### Task directions
Once the images are removed, set down everything else in the listing below exactly.
[Given data — start]
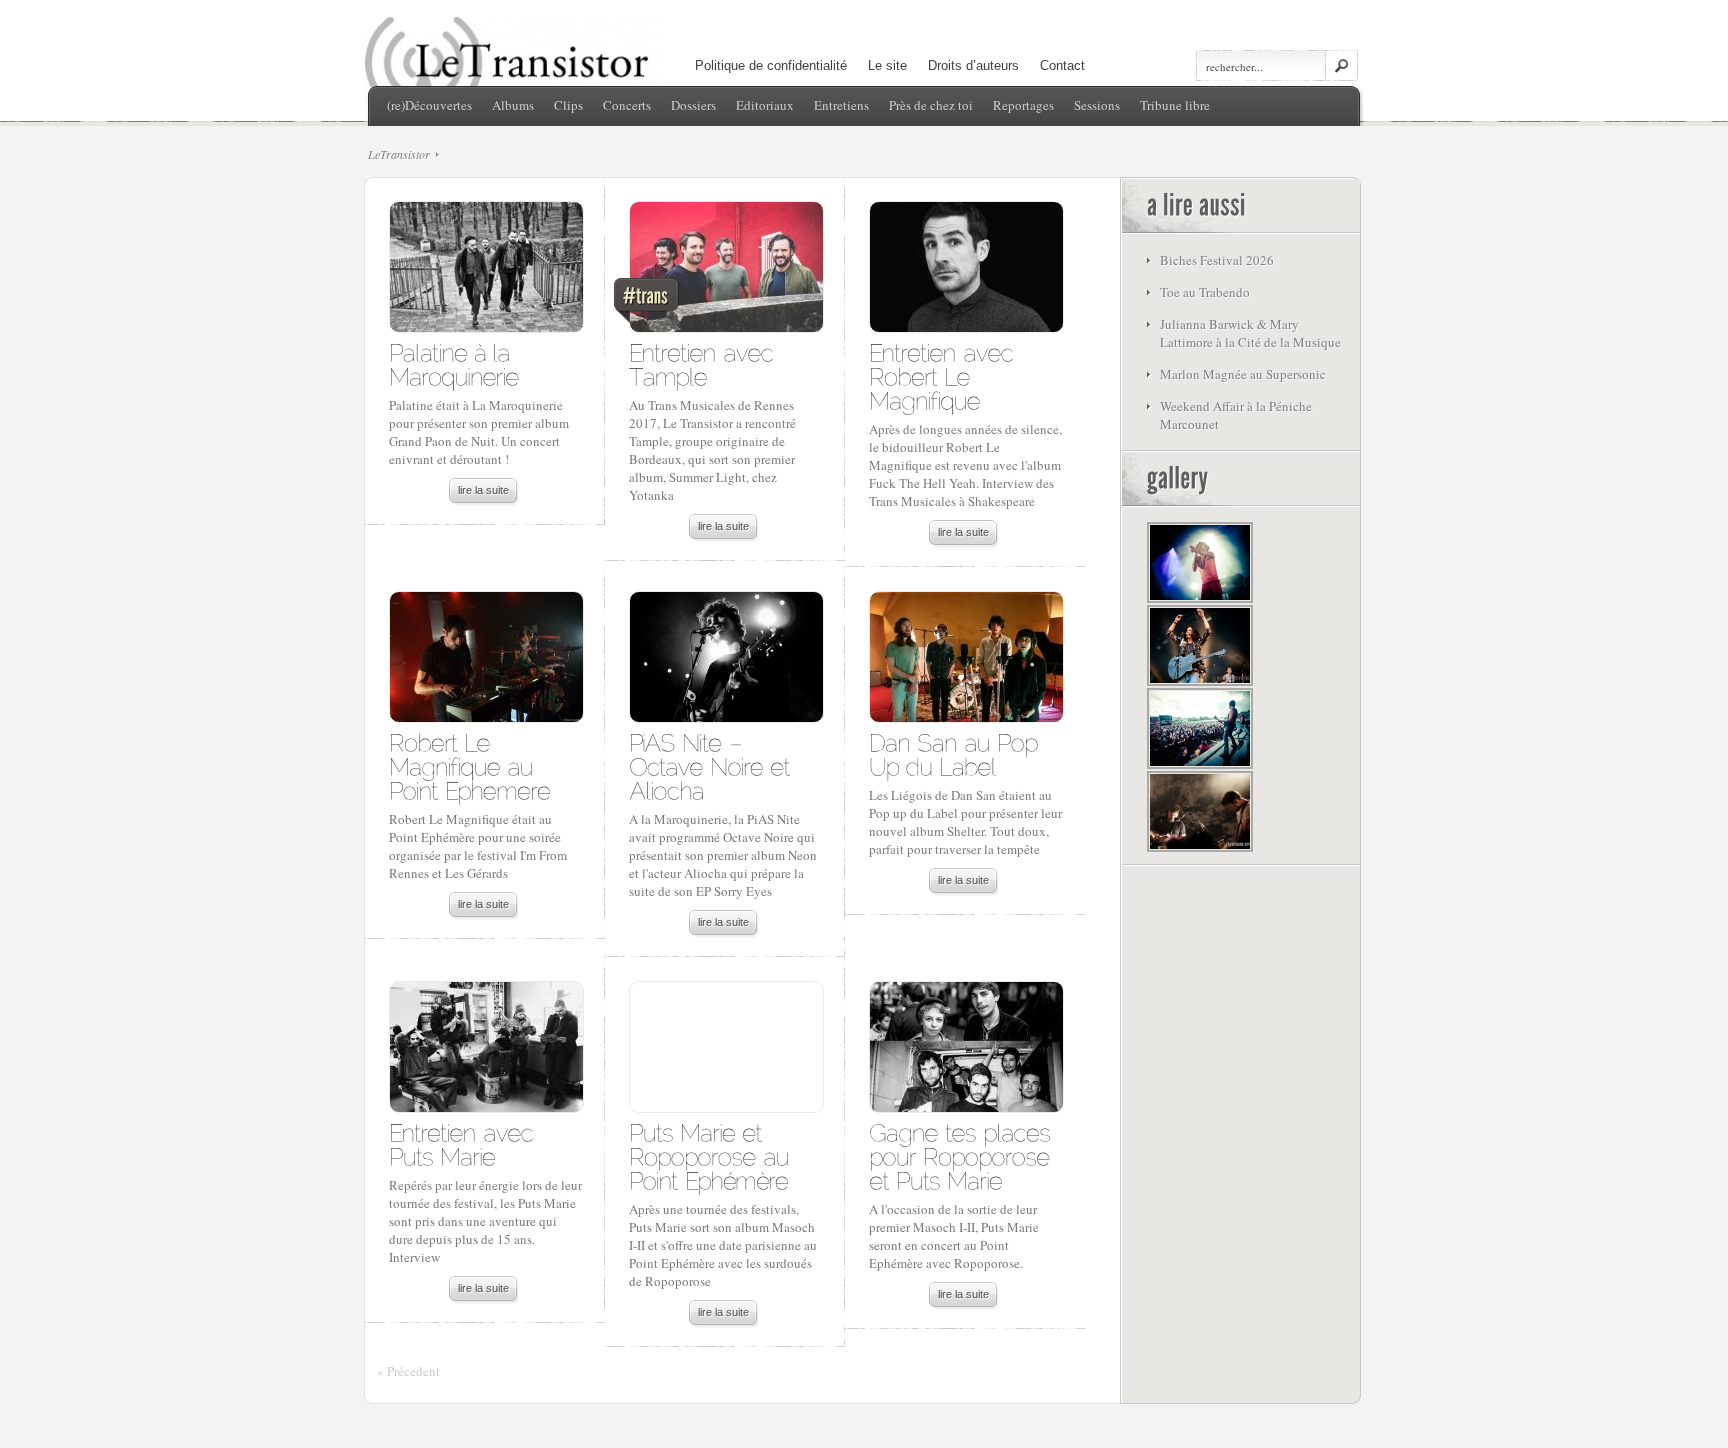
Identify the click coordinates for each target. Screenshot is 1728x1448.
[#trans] (725, 272)
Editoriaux (765, 105)
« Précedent (408, 1371)
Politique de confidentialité (771, 65)
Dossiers (693, 105)
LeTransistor (399, 154)
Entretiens (841, 105)
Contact (1062, 65)
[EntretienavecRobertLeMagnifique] (944, 375)
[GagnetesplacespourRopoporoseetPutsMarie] (963, 1155)
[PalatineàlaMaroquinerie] (454, 363)
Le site (887, 65)
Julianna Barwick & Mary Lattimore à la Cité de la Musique (1250, 333)
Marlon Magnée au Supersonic (1243, 374)
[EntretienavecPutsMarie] (464, 1143)
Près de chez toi (931, 105)
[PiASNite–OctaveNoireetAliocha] (713, 765)
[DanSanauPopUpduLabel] (956, 753)
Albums (513, 105)
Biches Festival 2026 (1217, 260)
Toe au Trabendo (1205, 292)
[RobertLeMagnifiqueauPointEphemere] (469, 765)
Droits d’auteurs (973, 65)
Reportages (1023, 105)
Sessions (1097, 105)
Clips (568, 105)
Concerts (627, 105)
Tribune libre (1175, 105)
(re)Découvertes (429, 105)
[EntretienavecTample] (704, 363)
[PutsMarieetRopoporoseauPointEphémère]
[Given data — finish]
### Completed task
Identify the click coordinates for each target. Screenshot is 1728x1448.
[#trans] (725, 272)
Editoriaux (765, 105)
« Précedent (408, 1371)
Politique de confidentialité (771, 65)
Dossiers (693, 105)
LeTransistor (399, 154)
Entretiens (841, 105)
Contact (1062, 65)
[EntretienavecRobertLeMagnifique] (944, 375)
[GagnetesplacespourRopoporoseetPutsMarie] (963, 1155)
[PalatineàlaMaroquinerie] (454, 363)
Le site (887, 65)
Julianna Barwick & Mary Lattimore à la Cité de la Musique (1250, 333)
Marlon Magnée au Supersonic (1243, 374)
[EntretienavecPutsMarie] (464, 1143)
Près de chez toi (931, 105)
[PiASNite–OctaveNoireetAliocha] (713, 765)
[DanSanauPopUpduLabel] (956, 753)
Albums (513, 105)
Biches Festival 2026 (1217, 260)
Toe au Trabendo (1205, 292)
[RobertLeMagnifiqueauPointEphemere] (469, 765)
Droits d’auteurs (973, 65)
Reportages (1023, 105)
Sessions (1097, 105)
Clips (568, 105)
Concerts (627, 105)
Tribune libre (1175, 105)
(re)Découvertes (429, 105)
[EntretienavecTample] (704, 363)
[PutsMarieetRopoporoseauPointEphémère]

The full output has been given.